WHAT YOU NEED TO DO: Your answer must be an exact copy of every record below.

AVAILABLE RECORDS:
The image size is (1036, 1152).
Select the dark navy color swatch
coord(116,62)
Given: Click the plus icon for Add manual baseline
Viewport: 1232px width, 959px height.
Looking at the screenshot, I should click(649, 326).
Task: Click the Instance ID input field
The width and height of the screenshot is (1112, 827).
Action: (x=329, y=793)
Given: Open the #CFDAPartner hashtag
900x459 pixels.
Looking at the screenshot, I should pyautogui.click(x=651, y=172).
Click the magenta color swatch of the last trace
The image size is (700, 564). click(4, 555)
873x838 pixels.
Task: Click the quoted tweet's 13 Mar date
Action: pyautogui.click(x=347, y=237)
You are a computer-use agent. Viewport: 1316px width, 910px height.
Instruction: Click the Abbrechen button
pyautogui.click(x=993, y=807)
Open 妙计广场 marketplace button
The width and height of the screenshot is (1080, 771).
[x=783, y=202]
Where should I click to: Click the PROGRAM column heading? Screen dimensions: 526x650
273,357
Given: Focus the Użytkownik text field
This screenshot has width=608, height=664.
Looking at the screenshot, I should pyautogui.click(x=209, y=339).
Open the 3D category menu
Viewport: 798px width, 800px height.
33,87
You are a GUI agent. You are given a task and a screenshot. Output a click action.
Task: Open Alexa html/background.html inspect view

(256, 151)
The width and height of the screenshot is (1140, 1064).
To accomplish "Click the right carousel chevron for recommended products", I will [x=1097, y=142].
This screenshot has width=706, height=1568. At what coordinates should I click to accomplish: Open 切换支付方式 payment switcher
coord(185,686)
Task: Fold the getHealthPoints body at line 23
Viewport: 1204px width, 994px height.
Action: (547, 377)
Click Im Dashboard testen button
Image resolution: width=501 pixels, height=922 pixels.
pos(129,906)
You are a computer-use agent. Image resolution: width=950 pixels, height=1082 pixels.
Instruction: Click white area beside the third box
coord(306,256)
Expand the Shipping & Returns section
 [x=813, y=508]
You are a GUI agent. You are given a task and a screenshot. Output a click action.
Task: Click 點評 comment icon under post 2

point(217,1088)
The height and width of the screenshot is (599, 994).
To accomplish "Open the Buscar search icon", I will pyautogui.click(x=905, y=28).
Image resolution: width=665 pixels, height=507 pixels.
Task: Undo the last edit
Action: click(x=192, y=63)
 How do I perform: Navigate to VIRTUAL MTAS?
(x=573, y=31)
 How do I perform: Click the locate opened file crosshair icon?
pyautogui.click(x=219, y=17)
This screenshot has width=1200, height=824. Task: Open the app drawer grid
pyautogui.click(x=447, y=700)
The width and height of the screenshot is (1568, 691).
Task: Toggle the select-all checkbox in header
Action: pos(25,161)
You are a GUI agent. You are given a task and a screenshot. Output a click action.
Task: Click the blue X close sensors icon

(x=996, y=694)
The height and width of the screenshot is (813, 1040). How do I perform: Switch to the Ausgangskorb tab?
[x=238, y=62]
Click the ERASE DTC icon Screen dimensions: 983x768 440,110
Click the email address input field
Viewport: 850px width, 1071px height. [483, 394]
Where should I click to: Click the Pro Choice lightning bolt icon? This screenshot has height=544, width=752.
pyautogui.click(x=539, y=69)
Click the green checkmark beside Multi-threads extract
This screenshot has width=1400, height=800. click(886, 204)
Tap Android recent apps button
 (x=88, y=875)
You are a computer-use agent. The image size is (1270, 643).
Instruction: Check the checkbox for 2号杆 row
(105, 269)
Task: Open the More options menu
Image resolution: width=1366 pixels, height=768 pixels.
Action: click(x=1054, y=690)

RESPONSE TO THE EXERCISE:
The image size is (1036, 1152).
Select the dark navy color swatch
coord(116,62)
Given: Click the plus icon for Add manual baseline
Viewport: 1232px width, 959px height.
Looking at the screenshot, I should click(649, 326).
Task: Click the Instance ID input field
The width and height of the screenshot is (1112, 827).
Action: (x=329, y=793)
Given: Open the #CFDAPartner hashtag
900x459 pixels.
Looking at the screenshot, I should pyautogui.click(x=651, y=172).
Click the magenta color swatch of the last trace
The image size is (700, 564). click(4, 555)
873x838 pixels.
Task: Click the quoted tweet's 13 Mar date
Action: pyautogui.click(x=347, y=237)
You are a computer-use agent. Viewport: 1316px width, 910px height.
Instruction: Click the Abbrechen button
pyautogui.click(x=993, y=807)
Open 妙计广场 marketplace button
The width and height of the screenshot is (1080, 771).
[x=783, y=202]
Where should I click to: Click the PROGRAM column heading? Screen dimensions: 526x650
273,357
Given: Focus the Użytkownik text field
This screenshot has width=608, height=664.
Looking at the screenshot, I should pyautogui.click(x=209, y=339).
Open the 3D category menu
Viewport: 798px width, 800px height.
33,87
You are a GUI agent. You are given a task and a screenshot. Output a click action.
Task: Open Alexa html/background.html inspect view

(256, 151)
The width and height of the screenshot is (1140, 1064).
To accomplish "Click the right carousel chevron for recommended products", I will [x=1097, y=142].
This screenshot has width=706, height=1568. At what coordinates should I click to accomplish: Open 切换支付方式 payment switcher
coord(185,686)
Task: Fold the getHealthPoints body at line 23
Viewport: 1204px width, 994px height.
Action: (547, 377)
Click Im Dashboard testen button
Image resolution: width=501 pixels, height=922 pixels.
pos(129,906)
You are a computer-use agent. Image resolution: width=950 pixels, height=1082 pixels.
Instruction: Click white area beside the third box
coord(306,256)
Expand the Shipping & Returns section
 [x=813, y=508]
You are a GUI agent. You are given a task and a screenshot. Output a click action.
Task: Click 點評 comment icon under post 2

point(217,1088)
The height and width of the screenshot is (599, 994).
To accomplish "Open the Buscar search icon", I will pyautogui.click(x=905, y=28).
Image resolution: width=665 pixels, height=507 pixels.
Task: Undo the last edit
Action: click(x=192, y=63)
 How do I perform: Navigate to VIRTUAL MTAS?
(x=573, y=31)
 How do I perform: Click the locate opened file crosshair icon?
pyautogui.click(x=219, y=17)
This screenshot has width=1200, height=824. Task: Open the app drawer grid
pyautogui.click(x=447, y=700)
The width and height of the screenshot is (1568, 691).
Task: Toggle the select-all checkbox in header
Action: pos(25,161)
You are a GUI agent. You are given a task and a screenshot. Output a click action.
Task: Click the blue X close sensors icon

(x=996, y=694)
The height and width of the screenshot is (813, 1040). How do I perform: Switch to the Ausgangskorb tab?
[x=238, y=62]
Click the ERASE DTC icon Screen dimensions: 983x768 440,110
Click the email address input field
Viewport: 850px width, 1071px height. [483, 394]
Where should I click to: Click the Pro Choice lightning bolt icon? This screenshot has height=544, width=752.
pyautogui.click(x=539, y=69)
Click the green checkmark beside Multi-threads extract
This screenshot has width=1400, height=800. click(886, 204)
Tap Android recent apps button
 (x=88, y=875)
You are a computer-use agent. The image size is (1270, 643).
Instruction: Check the checkbox for 2号杆 row
(105, 269)
Task: Open the More options menu
Image resolution: width=1366 pixels, height=768 pixels.
Action: click(x=1054, y=690)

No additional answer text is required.